Learn more about Christ in the Psalms artwork and download artwork guides here.

Person: Alyssa Beck

Wife to Justin, mom to Calgary and Wilkie, in the graphic arena by trade.

Piece: Oil

Week after week I would walk into my church in Hong Kong where the nations physically joined in praising God. People from all over, of every color, were singing the same worship song in their own languages. I remember this emotional, staggering feeling being there. It was an awakening for me to the broadness of God’s reign and joy in seeing the evidence of His pursuit of creation.

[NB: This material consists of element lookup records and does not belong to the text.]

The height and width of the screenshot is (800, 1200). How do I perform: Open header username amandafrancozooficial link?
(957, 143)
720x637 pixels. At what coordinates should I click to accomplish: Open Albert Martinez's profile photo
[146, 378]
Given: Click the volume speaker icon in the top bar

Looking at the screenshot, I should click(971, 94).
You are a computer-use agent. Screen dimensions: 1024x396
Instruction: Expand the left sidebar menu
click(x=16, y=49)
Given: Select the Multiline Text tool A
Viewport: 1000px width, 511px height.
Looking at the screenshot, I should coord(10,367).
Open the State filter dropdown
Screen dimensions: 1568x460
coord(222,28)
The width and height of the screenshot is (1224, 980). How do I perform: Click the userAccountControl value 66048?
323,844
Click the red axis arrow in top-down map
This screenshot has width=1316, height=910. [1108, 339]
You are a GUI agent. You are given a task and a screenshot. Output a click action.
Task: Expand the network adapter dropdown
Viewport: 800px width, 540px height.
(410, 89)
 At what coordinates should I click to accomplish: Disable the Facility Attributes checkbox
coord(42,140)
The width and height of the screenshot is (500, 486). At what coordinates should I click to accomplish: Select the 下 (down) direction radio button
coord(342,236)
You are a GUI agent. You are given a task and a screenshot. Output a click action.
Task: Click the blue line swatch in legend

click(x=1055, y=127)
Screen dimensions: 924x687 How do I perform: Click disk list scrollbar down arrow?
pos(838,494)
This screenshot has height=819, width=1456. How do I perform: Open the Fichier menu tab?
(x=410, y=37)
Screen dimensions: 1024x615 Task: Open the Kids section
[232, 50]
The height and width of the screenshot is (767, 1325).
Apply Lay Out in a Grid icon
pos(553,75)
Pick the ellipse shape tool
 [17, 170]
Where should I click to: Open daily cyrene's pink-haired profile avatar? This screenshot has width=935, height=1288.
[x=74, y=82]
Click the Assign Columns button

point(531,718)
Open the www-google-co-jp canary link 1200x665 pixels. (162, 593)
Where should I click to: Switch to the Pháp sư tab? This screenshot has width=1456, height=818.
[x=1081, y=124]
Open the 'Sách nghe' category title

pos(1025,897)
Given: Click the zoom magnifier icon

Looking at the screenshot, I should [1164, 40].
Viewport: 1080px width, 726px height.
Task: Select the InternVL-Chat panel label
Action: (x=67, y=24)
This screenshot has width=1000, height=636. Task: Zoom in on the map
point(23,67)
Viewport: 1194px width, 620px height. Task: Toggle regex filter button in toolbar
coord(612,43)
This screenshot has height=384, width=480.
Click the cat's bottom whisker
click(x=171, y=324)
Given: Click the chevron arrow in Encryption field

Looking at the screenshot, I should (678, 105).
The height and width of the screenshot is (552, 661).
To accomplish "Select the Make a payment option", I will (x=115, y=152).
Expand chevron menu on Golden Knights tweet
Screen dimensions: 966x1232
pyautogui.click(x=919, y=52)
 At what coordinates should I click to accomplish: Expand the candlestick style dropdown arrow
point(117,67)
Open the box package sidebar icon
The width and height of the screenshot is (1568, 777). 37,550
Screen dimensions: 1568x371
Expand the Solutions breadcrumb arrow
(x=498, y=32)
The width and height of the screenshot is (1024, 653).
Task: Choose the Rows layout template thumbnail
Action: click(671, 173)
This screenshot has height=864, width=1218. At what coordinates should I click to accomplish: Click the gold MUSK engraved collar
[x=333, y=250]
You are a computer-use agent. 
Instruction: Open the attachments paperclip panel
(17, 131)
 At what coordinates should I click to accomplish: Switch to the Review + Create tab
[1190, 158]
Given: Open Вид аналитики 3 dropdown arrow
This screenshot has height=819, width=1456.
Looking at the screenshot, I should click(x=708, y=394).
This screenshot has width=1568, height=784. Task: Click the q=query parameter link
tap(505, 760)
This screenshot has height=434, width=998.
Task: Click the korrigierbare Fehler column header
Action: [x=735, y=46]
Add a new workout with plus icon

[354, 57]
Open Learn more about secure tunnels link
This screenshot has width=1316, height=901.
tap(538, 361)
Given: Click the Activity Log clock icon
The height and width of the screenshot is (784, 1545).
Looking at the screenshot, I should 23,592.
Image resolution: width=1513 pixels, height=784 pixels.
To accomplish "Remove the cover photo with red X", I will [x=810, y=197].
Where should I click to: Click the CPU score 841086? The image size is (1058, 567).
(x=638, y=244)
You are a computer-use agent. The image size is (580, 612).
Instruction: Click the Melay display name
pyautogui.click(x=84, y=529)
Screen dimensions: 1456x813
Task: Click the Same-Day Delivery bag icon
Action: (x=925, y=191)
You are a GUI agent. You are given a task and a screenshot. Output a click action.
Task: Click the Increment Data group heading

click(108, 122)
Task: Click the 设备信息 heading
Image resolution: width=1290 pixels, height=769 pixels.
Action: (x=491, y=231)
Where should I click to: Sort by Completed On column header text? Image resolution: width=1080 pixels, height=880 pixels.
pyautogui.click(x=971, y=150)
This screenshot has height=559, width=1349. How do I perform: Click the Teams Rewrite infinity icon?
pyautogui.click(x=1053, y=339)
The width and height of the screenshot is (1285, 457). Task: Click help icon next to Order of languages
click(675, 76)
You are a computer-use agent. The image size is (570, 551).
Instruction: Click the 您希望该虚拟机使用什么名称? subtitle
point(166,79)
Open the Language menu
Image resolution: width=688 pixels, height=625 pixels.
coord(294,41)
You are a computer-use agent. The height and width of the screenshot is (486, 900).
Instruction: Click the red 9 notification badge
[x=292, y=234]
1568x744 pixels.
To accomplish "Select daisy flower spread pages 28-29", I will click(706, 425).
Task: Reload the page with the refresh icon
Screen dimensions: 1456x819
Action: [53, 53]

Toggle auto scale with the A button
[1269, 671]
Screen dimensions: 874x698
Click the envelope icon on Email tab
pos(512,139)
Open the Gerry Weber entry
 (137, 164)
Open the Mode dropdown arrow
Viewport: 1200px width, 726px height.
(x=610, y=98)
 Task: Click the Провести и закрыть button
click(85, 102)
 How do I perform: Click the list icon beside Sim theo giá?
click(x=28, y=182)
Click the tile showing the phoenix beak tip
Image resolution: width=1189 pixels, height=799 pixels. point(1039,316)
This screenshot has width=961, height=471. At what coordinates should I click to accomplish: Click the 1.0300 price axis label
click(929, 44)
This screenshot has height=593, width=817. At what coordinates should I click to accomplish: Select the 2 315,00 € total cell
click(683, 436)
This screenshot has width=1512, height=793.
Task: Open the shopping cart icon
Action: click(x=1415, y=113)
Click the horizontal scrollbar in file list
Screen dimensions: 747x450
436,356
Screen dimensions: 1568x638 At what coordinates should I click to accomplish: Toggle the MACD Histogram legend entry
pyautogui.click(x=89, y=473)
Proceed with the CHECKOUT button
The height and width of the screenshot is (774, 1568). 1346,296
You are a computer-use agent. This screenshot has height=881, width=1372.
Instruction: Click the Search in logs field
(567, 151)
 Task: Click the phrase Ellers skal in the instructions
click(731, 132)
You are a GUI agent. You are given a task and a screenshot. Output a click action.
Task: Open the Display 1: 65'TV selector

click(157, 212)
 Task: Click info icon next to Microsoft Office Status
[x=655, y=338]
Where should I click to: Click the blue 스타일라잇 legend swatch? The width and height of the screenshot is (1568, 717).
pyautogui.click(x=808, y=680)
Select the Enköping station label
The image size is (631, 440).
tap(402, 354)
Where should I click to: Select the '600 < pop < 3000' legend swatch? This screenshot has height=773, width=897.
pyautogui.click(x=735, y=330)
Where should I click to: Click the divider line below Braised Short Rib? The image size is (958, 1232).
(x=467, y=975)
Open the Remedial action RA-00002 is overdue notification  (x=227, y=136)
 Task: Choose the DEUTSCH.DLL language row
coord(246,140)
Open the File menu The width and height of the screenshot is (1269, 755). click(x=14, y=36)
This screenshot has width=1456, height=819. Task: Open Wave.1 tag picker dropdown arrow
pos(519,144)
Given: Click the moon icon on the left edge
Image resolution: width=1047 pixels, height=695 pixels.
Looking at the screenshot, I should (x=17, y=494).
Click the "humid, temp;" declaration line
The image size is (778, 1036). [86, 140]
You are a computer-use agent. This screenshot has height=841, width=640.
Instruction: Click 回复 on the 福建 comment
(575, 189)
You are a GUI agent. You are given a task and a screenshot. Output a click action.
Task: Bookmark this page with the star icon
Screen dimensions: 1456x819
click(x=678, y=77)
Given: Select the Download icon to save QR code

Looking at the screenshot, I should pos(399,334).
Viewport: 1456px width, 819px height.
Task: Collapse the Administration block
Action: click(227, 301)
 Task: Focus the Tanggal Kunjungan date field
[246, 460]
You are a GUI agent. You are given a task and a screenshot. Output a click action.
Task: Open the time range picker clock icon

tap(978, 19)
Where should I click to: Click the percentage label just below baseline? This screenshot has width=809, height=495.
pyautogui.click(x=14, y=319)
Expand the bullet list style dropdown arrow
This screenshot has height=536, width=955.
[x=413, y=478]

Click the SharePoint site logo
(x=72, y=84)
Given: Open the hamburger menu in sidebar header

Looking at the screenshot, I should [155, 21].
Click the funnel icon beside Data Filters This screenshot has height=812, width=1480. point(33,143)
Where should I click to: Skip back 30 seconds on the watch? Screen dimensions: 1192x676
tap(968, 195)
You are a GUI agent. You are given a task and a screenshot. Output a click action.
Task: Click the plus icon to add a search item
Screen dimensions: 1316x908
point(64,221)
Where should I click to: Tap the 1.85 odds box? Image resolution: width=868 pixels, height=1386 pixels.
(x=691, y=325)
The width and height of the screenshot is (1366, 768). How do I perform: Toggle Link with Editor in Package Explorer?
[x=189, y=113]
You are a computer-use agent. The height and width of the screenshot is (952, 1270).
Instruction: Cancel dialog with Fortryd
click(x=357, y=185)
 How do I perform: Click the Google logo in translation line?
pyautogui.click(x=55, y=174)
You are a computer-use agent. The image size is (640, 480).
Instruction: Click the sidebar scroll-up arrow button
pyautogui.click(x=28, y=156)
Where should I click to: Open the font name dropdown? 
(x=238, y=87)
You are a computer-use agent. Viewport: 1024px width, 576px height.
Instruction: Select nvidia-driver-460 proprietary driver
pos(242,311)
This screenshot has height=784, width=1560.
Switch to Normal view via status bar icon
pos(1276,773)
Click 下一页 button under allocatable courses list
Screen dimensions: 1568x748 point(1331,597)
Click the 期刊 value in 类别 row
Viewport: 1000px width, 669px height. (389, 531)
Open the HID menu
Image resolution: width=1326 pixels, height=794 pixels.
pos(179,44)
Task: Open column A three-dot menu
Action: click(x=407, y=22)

I chose to paint a trumpet weaving in all the skin tones because I wanted to depict that booming sum that Psalm 96 stirs in me: the nations coming together singing one song to their King.

Psalm 95—Artwork

Learn more about Christ in the Psalms artwork and download artwork guides here.

Person: Taylor Powers

Taylor is a photographer. She grew up in the mountains a few hours away from Denver in Woodland Park, CO. She got her start working in the non-profit industry, photographing and storytelling for a few non-profits in the anti-trafficking arena. She’s passionate about telling stories honestly and beautifully through the visual medium of photography. Taylor now works with couples and families sharing adventure photo sessions, and spending time in the mountains with her clients. She also does branding and lifestyle photography for small businesses and entrepreneurs in the Denver area. Taylor lives in Arvada with her husband Alex and their puppy Luna. They are expecting their first baby in September this year!

Piece: Digital Artwork

This piece was something completely different than the work I normally do, which usually includes a person as the subject. Spending time reading Psalm 95, I was always brought back to the description of the way God’s hand is in all of creation in verses 3-7:

For the Lord is the great God,
the great King above all gods.
In His hand are the depths of the earth,
and the mountain peaks belong to Him.
The sea is His, for He made it,
and His hands formed the dry land.
Come, let us bow down in worship,
let us kneel before the Lord our Maker;
for He is our God…
(From Psalm 95:3–7 NIV)

I had a clear vision of a few specific places all blending together to make a collage of color and form, both celebrating His creation and responding to the call to sit in worship, in awe of the beauty of the natural world around us. These included the small details of pines trees in Colorado, the large red rock formations in Utah, and the teal waters of Lake Michigan. Creating this piece felt like such a personal form of worship, as I reflected on the natural and secluded places that have brought me closer to God. I felt called to sit in awe of His creation, and to make the choice to try and not “harden my heart” as this passage says in verse 8.